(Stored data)

☆ ☆ ☆ ☆ ☆ ☆ ☆

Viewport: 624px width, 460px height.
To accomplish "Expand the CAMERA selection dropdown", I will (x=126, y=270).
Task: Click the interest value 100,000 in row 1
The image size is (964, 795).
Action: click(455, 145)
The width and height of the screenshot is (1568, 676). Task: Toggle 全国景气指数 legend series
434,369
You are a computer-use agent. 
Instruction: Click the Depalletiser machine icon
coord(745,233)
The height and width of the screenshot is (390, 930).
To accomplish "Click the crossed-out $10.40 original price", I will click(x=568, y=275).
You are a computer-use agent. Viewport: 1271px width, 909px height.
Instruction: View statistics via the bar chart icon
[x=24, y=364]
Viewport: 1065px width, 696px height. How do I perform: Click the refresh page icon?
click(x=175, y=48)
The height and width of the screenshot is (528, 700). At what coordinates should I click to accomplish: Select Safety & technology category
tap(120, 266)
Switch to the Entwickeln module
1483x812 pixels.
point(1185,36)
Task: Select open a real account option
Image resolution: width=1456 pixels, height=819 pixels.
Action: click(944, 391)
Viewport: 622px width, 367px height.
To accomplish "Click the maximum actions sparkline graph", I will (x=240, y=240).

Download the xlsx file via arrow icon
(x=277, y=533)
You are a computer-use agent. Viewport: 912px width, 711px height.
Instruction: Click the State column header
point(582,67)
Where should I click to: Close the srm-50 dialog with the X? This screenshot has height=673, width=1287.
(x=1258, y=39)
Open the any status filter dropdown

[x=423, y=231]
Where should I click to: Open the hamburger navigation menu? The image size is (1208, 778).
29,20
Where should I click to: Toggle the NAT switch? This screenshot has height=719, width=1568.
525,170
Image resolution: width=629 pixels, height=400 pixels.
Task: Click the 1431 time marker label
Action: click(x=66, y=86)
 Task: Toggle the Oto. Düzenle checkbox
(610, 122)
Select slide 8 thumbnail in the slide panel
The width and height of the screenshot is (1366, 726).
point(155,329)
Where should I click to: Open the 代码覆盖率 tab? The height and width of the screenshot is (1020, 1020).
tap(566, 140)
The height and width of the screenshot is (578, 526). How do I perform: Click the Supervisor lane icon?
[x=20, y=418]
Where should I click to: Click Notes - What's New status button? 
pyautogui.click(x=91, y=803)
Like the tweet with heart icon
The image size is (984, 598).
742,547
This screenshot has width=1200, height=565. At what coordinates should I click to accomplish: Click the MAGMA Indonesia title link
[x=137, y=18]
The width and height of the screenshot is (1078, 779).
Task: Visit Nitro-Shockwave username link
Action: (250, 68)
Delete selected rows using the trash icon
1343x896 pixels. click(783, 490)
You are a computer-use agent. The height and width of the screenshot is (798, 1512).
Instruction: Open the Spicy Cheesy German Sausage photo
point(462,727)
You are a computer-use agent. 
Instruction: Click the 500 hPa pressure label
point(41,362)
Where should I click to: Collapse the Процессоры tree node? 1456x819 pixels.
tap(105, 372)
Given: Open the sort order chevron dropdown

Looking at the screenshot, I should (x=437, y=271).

☆ ☆ ☆ ☆ ☆ ☆ ☆

Task details – Reproduce every one of the lines above verbatim, without altering, omitting, or adding anything.

Task output –
Viewport: 624px width, 460px height.
To accomplish "Expand the CAMERA selection dropdown", I will (x=126, y=270).
Task: Click the interest value 100,000 in row 1
The image size is (964, 795).
Action: click(455, 145)
The width and height of the screenshot is (1568, 676). Task: Toggle 全国景气指数 legend series
434,369
You are a computer-use agent. 
Instruction: Click the Depalletiser machine icon
coord(745,233)
The height and width of the screenshot is (390, 930).
To accomplish "Click the crossed-out $10.40 original price", I will click(x=568, y=275).
You are a computer-use agent. Viewport: 1271px width, 909px height.
Instruction: View statistics via the bar chart icon
[x=24, y=364]
Viewport: 1065px width, 696px height. How do I perform: Click the refresh page icon?
click(x=175, y=48)
The height and width of the screenshot is (528, 700). At what coordinates should I click to accomplish: Select Safety & technology category
tap(120, 266)
Switch to the Entwickeln module
1483x812 pixels.
point(1185,36)
Task: Select open a real account option
Image resolution: width=1456 pixels, height=819 pixels.
Action: click(944, 391)
Viewport: 622px width, 367px height.
To accomplish "Click the maximum actions sparkline graph", I will (x=240, y=240).

Download the xlsx file via arrow icon
(x=277, y=533)
You are a computer-use agent. Viewport: 912px width, 711px height.
Instruction: Click the State column header
point(582,67)
Where should I click to: Close the srm-50 dialog with the X? This screenshot has height=673, width=1287.
(x=1258, y=39)
Open the any status filter dropdown

[x=423, y=231]
Where should I click to: Open the hamburger navigation menu? The image size is (1208, 778).
29,20
Where should I click to: Toggle the NAT switch? This screenshot has height=719, width=1568.
525,170
Image resolution: width=629 pixels, height=400 pixels.
Task: Click the 1431 time marker label
Action: click(x=66, y=86)
 Task: Toggle the Oto. Düzenle checkbox
(610, 122)
Select slide 8 thumbnail in the slide panel
The width and height of the screenshot is (1366, 726).
point(155,329)
Where should I click to: Open the 代码覆盖率 tab? The height and width of the screenshot is (1020, 1020).
tap(566, 140)
The height and width of the screenshot is (578, 526). How do I perform: Click the Supervisor lane icon?
[x=20, y=418]
Where should I click to: Click Notes - What's New status button? 
pyautogui.click(x=91, y=803)
Like the tweet with heart icon
The image size is (984, 598).
742,547
This screenshot has width=1200, height=565. At what coordinates should I click to accomplish: Click the MAGMA Indonesia title link
[x=137, y=18]
The width and height of the screenshot is (1078, 779).
Task: Visit Nitro-Shockwave username link
Action: (250, 68)
Delete selected rows using the trash icon
1343x896 pixels. click(783, 490)
You are a computer-use agent. The height and width of the screenshot is (798, 1512).
Instruction: Open the Spicy Cheesy German Sausage photo
point(462,727)
You are a computer-use agent. 
Instruction: Click the 500 hPa pressure label
point(41,362)
Where should I click to: Collapse the Процессоры tree node? 1456x819 pixels.
tap(105, 372)
Given: Open the sort order chevron dropdown

Looking at the screenshot, I should (x=437, y=271).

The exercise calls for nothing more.